呑むように読む、あるいは見るお酒
お酒をたっぷりとおいしくのめたらいいのにな、といつも思う。わたしはお酒に対してすごく強くもすごく弱くもないけれど、酔っ払うと身体がおもくなって、つまらない(そういうのを、酒飲みの夫は、ちょっと力が抜けていいでしょ、と言う)。味も、通好みのものになればなるほどそのおいしさがよくわからない。けれどわたしはもっといろんなお酒をおいしくのみたいと思っている。
それというのも、本の中でお酒好きのひとびとがのむお酒の、なんとおいしそうなことか。江國香織さんは随筆の中でたびたびきもちよさそうにビールをのんでいらっしゃって、夏の海のように喉を内蔵を洗い流れてゆくこがね色の液体に、私はうっとりと想いを馳せる。「夜風のような」日本酒もすてきだし、「甘くてつめたい」カイピリーニャも魅惑的。それから、伊藤まさこさんの著書に出てくる、贅沢な材料をつかったおつまみとともにのむ大人っぽいワインや、お花と一緒にバケツに入れてお持たせにするスパークリングワインも、とくべつな感じが相まってよけいにおいしい。椎名誠さんが旅の先々でのむ様々なお酒も、わたしの「空想酒」のなかの大好物。
そんなわけで、お酒をあまりのめない人間の、お酒にたいするあこがれというのはなかなか尽きないのです。

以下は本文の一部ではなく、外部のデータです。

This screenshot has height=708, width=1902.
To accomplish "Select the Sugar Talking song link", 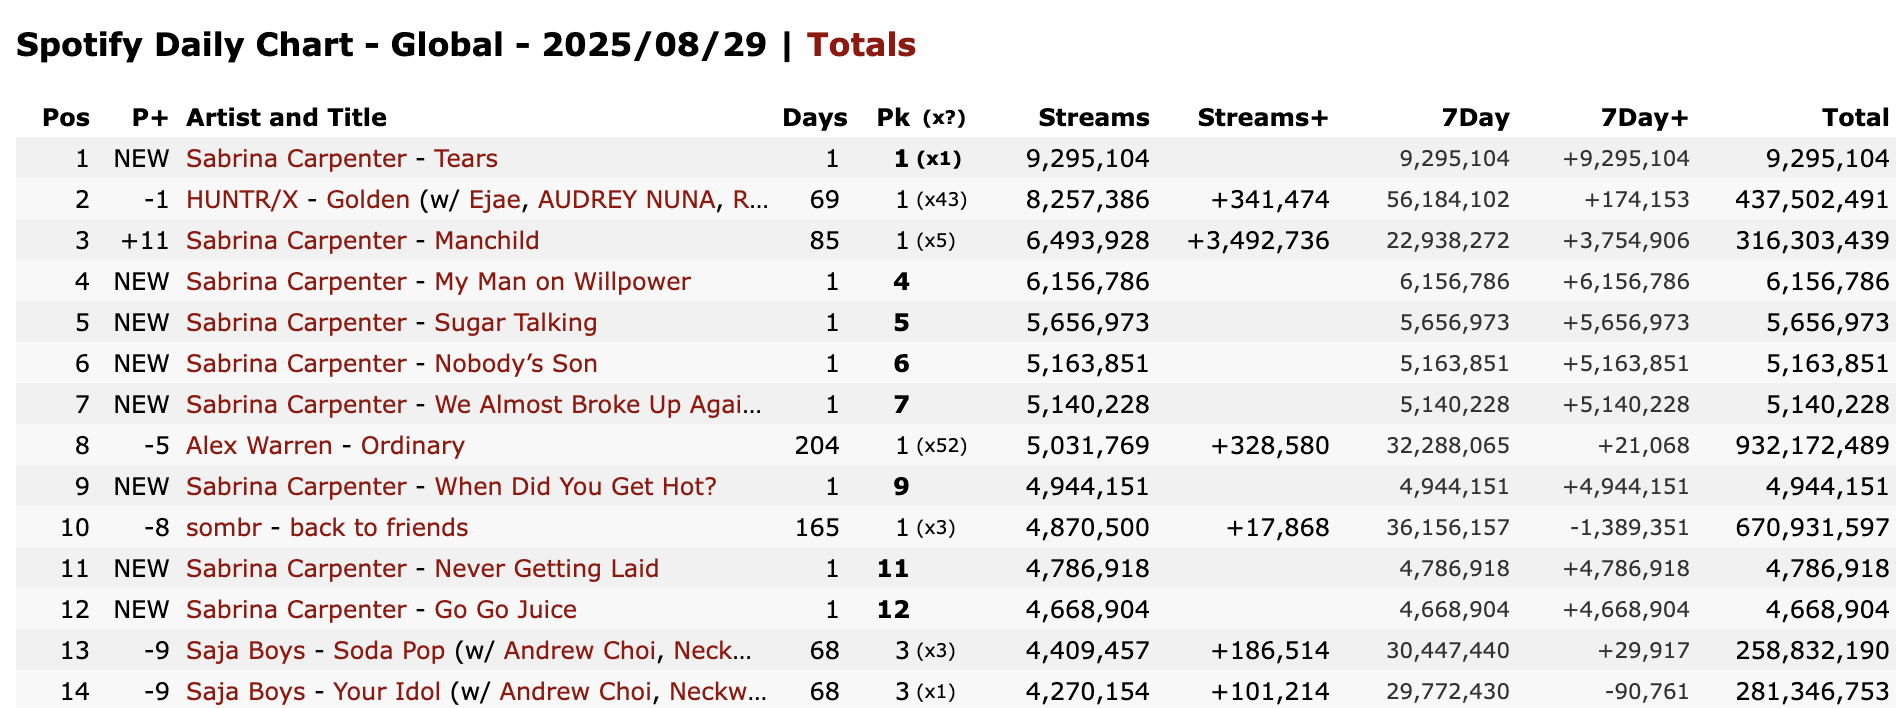I will tap(516, 323).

ところで、お酒っておいしいこともそうだけど、のんでいる人を見ると「たのしそうだな」とも思うのです。十代のころ小さなレストランバーでアルバイトをしていたのだけれど、そこへ来るお客さんたちの酔っ払い方を見て初めはすごく驚いた。というのもわたしはお酒をのまない両親のもとで育ったこともあり、大人があんなふうに、、、そう、みっともなく、酔いつぶれる姿を見たことがなかったのです。夜のおとななたちはすごく自由で、お酒をのんであたりまえに酔っ払って、恋愛をして、ばかみたいな話で盛り上がって、たまにけんかもしていたし、まれに出入り禁止になったりしていた。それがあまりに新鮮で、初めこそおどろいたけれど、こどもみたいにはしゃいだりけんかしたりするみっともない大人たちの姿を見て、シンプルに、おとなって自由なんだ、と思ったのでした。
ちなみに私の友人にはなぜか酒飲みが多く、若い頃から基本は焼酎、みたいな子ばかりで、彼女たちの自由な酔っ払い方を見ていても、やはり、たのしそうでいいなーと思うのです。私はいつも帰りのことが気になってノンアルコールで済ませることが多いのだけど、こうやって書いていたら外でたのしくお酒が飲みたくなってきた。あぁ、早く、気兼ねなく友達と会ってお酒がのめるようになってほしい(切実)。